The controller may be accessed by using a card carrying a code which when read by a card reader energizes the driver(s) to release the handle(s). Alternatively, the controller may include a radio or infrared receiver adapted to receive a coded signal from a transmitter carried by the attendant. When the attendant activates the transmitter a signal is sent which, if the signal contains the acceptable code, causes the controller to energize the driver(s) to release the handle(s). Still further, a data entry device such as a keypad may be provided to send signals to the controller to energize the driver(s).

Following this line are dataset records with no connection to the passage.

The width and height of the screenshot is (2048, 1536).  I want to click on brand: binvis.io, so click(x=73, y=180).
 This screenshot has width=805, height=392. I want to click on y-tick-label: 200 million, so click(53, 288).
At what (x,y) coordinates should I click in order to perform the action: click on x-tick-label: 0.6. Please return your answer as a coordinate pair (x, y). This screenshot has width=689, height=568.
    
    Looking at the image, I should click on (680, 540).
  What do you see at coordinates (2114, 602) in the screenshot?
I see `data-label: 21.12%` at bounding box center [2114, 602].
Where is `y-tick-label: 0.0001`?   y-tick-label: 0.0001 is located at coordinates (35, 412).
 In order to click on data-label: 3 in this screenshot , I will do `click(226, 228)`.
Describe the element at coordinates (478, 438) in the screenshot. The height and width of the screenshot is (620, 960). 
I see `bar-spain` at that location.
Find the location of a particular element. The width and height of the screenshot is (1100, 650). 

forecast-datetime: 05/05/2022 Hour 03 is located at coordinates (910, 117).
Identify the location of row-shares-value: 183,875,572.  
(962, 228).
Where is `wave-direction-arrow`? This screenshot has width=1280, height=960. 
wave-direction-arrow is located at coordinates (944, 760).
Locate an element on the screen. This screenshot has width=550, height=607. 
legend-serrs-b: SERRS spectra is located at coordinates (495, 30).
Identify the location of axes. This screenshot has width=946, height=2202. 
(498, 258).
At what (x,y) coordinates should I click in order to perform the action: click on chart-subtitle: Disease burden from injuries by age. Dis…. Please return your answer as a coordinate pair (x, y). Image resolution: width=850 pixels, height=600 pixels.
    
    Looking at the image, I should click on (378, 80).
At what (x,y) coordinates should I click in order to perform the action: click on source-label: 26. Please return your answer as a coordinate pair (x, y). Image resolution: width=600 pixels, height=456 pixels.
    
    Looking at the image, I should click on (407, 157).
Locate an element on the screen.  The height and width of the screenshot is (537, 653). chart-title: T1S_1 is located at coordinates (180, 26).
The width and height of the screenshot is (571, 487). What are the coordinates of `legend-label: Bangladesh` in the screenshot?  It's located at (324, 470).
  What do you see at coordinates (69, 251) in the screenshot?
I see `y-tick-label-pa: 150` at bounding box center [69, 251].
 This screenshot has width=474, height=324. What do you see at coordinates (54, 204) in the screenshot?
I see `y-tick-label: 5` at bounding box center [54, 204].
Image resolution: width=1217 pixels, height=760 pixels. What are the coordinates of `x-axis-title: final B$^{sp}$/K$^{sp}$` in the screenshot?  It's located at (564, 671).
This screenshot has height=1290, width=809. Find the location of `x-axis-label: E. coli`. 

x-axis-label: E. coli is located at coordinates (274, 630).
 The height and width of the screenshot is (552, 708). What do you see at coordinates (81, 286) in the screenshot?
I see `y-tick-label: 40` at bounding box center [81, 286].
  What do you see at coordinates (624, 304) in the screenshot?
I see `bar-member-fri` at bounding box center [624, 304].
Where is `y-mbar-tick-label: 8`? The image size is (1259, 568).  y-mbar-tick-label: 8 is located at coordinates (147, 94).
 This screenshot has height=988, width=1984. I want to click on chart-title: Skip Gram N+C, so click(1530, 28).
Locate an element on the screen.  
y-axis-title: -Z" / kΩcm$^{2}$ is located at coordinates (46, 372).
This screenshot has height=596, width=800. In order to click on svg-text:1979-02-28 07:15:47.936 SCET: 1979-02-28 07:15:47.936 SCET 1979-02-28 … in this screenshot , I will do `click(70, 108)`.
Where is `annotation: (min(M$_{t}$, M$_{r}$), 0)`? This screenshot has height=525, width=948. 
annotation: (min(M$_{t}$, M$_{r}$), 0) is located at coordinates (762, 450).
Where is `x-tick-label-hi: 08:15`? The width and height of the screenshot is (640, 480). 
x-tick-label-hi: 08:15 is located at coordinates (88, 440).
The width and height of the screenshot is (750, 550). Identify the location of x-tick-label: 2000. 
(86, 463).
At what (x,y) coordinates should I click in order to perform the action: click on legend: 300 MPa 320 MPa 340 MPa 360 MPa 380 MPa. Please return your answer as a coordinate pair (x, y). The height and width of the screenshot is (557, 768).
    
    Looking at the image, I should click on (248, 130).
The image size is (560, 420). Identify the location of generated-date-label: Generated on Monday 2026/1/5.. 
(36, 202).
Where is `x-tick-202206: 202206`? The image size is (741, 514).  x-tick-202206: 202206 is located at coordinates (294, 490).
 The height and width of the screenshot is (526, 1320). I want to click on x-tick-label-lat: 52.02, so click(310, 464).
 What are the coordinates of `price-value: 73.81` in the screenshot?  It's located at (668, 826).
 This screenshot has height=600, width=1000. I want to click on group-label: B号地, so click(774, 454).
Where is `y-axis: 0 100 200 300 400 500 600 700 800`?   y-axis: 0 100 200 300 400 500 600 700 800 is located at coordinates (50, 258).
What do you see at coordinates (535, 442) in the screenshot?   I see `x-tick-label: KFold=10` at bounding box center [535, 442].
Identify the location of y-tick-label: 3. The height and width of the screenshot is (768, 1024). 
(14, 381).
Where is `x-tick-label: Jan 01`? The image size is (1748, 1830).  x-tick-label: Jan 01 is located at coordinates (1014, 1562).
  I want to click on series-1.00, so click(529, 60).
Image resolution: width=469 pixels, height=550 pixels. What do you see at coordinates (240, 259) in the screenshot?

The processor may be in communication with a central data processing unit to monitor the opening and closing of the hopper doors and log information such as the identity of the attendant emptying the hoppers, date, time of day, location, etc. If a card or transmitter is lost or stolen, the central data processor may be adapted to reset the acceptable codes for the controllers or block the code for the lost card or transmitter.
This application is a continuation-in-part application of commonly owned application Ser. No. 08/975,786 filed Nov. 21, 1997, now U.S. Pat. No. 5,876,285 and entitled "Cabinet and Hopper Combination For Gaming Machines".